━━━ Information given

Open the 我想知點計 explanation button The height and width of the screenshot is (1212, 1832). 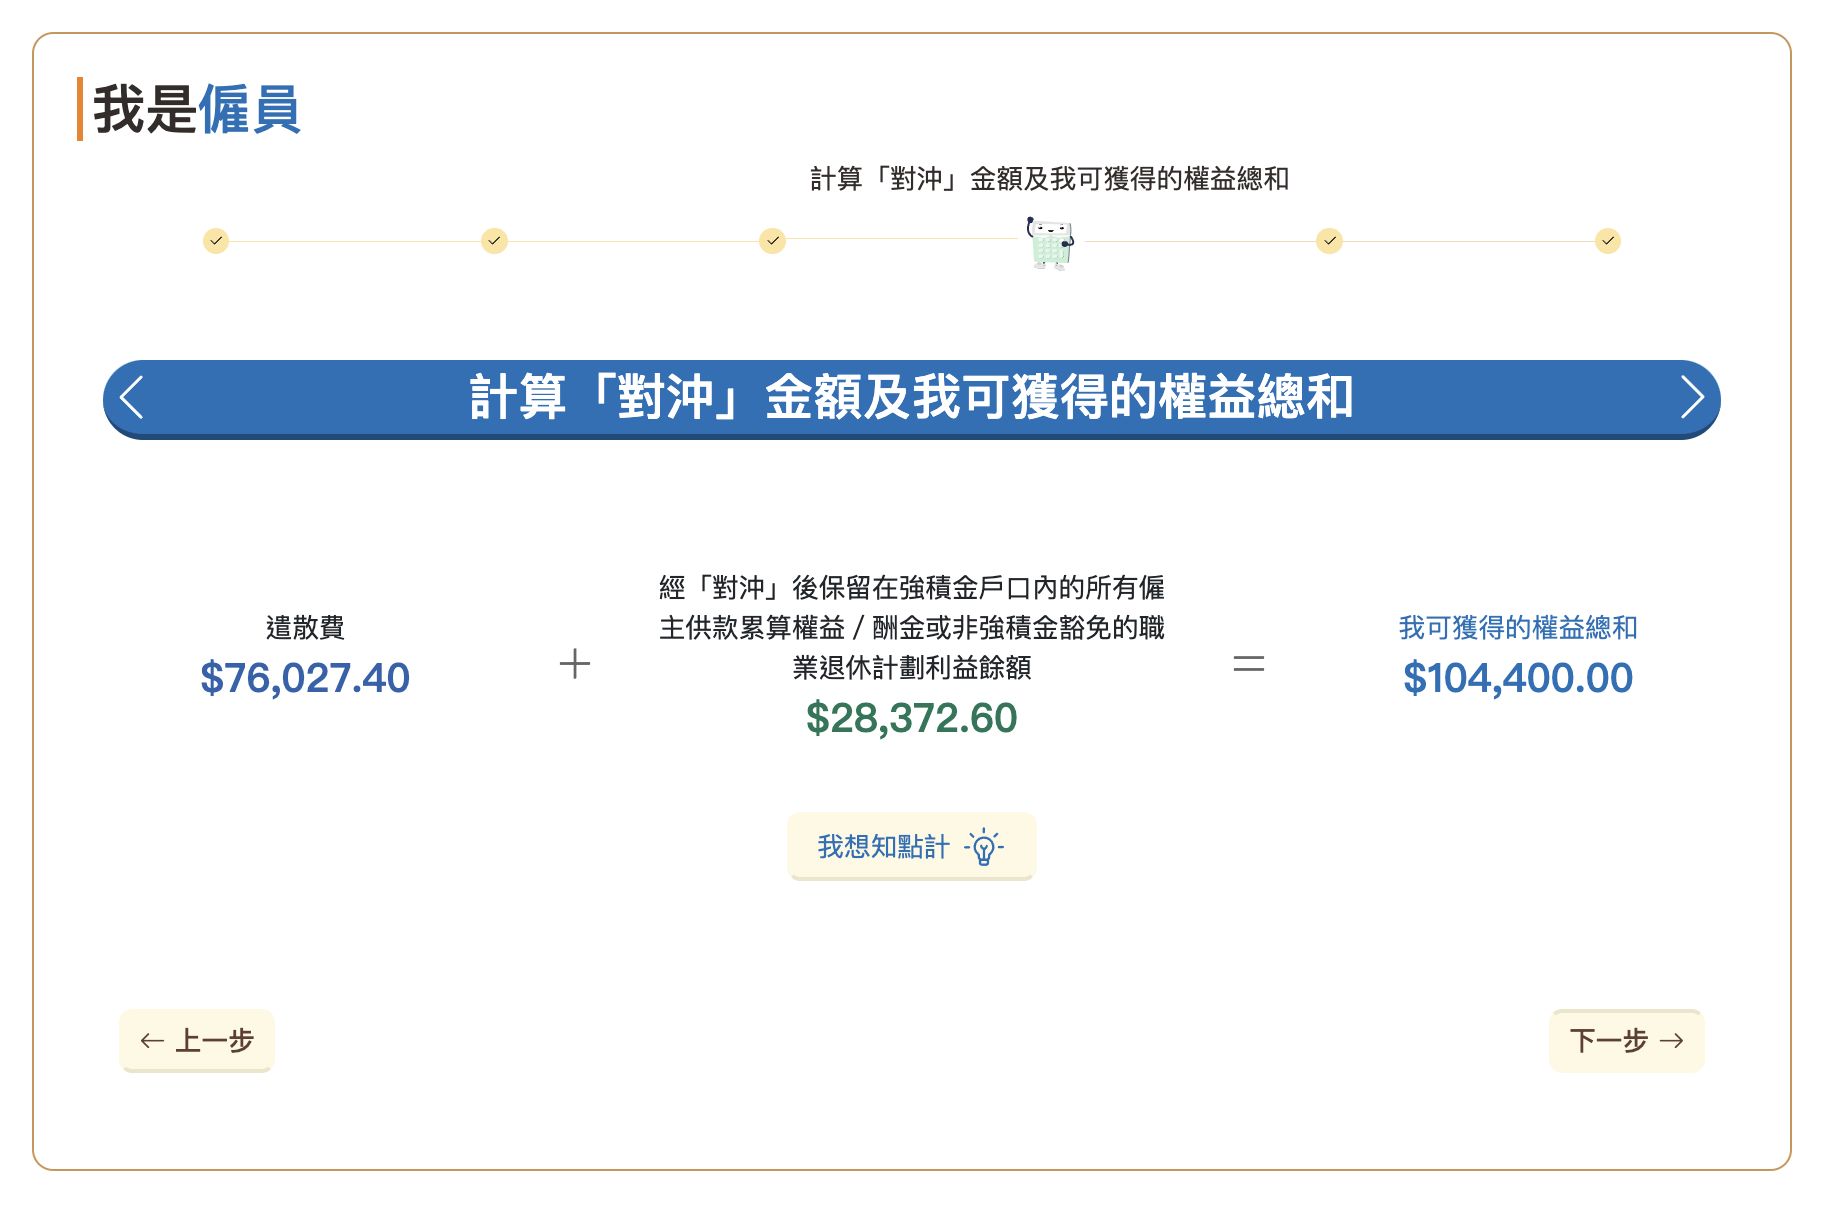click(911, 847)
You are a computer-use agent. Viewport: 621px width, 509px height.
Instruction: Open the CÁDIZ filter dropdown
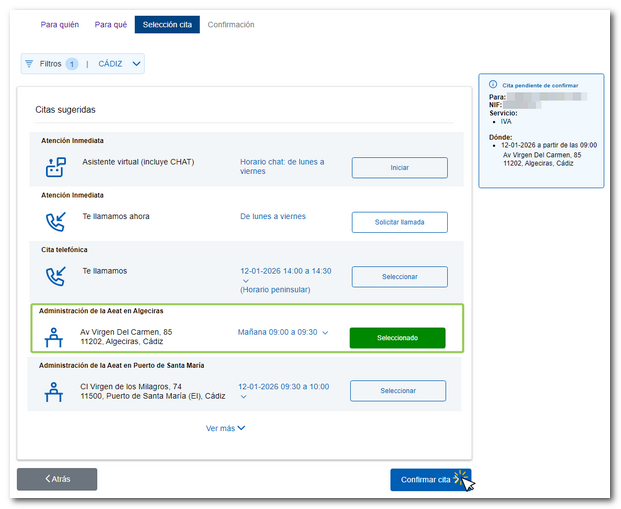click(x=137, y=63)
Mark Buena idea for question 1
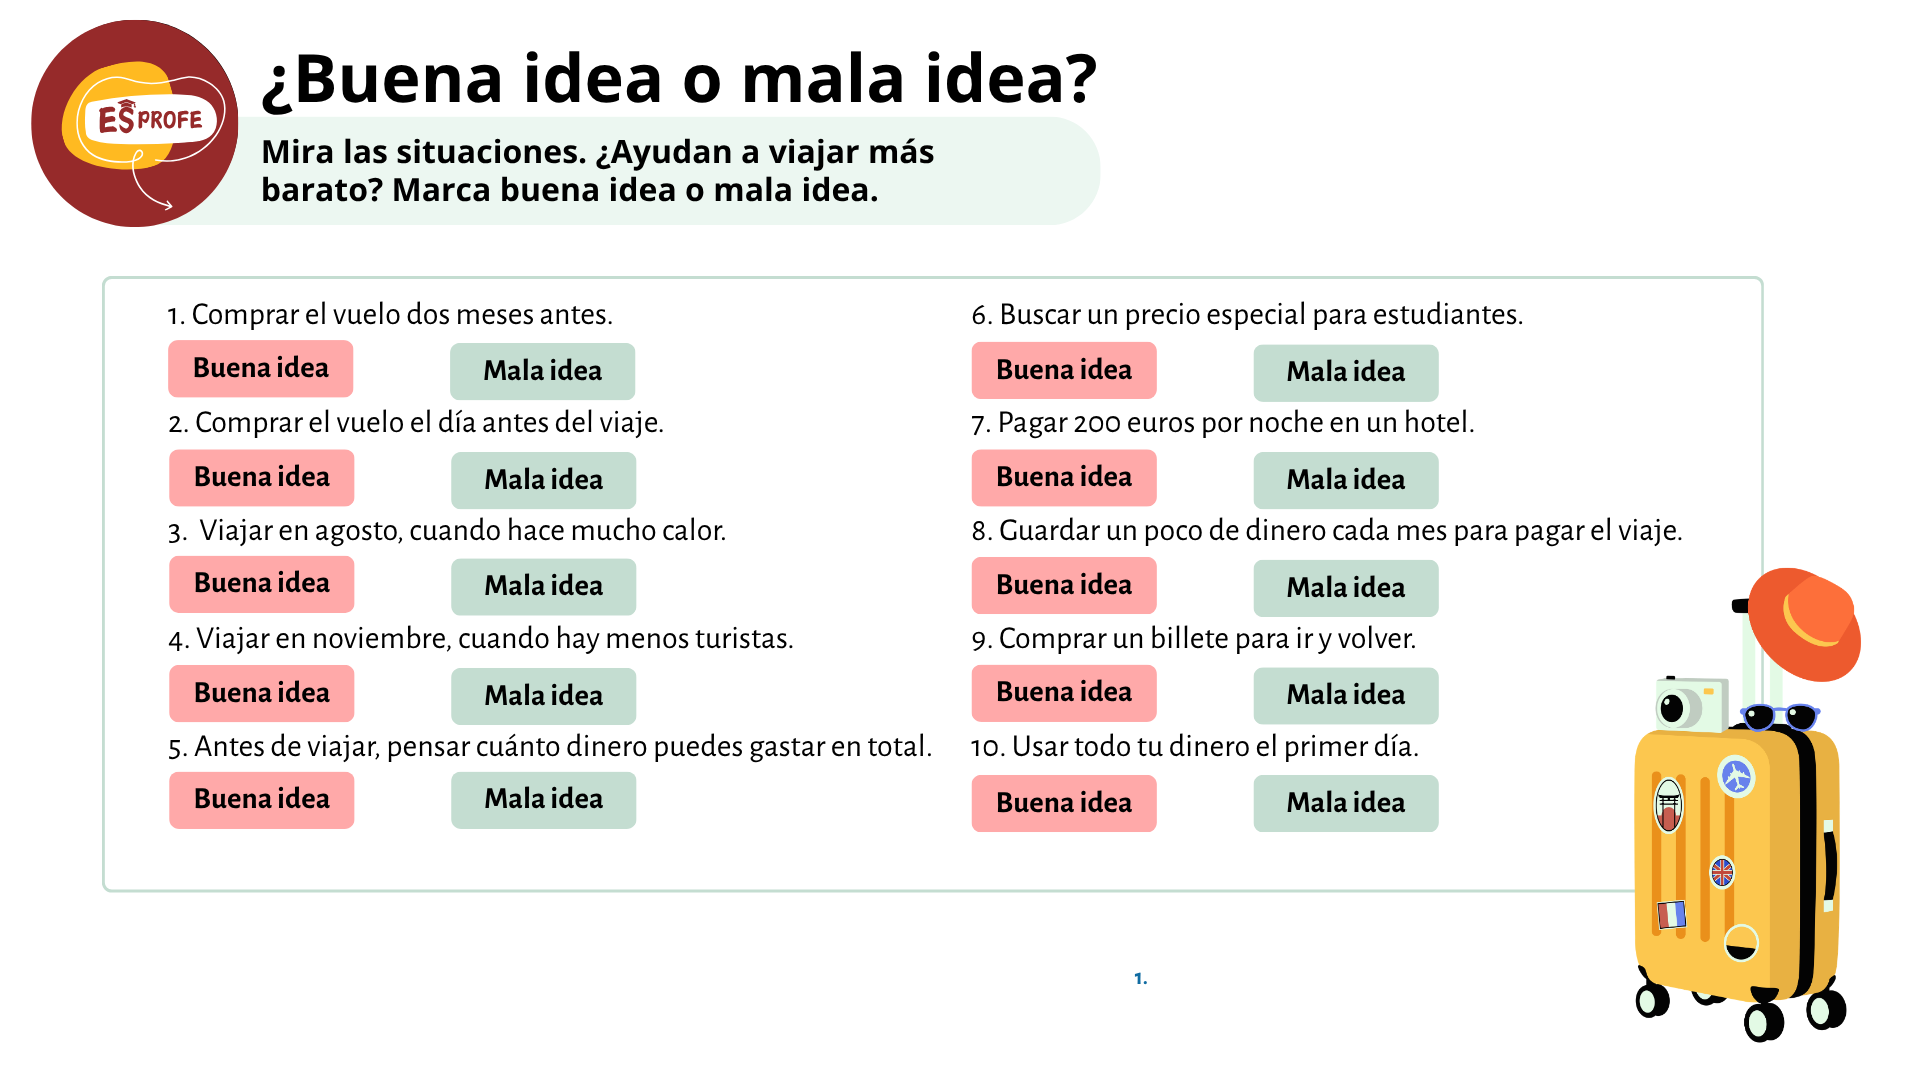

━━━━━━

# Task instructions:
Omit all pictures, and repeat exactly the lines from the line containing "Instruction: Open the CÁDIZ filter dropdown" through the end of the data.

# Task output:
Instruction: Open the CÁDIZ filter dropdown
click(x=137, y=63)
Mark Buena idea for question 1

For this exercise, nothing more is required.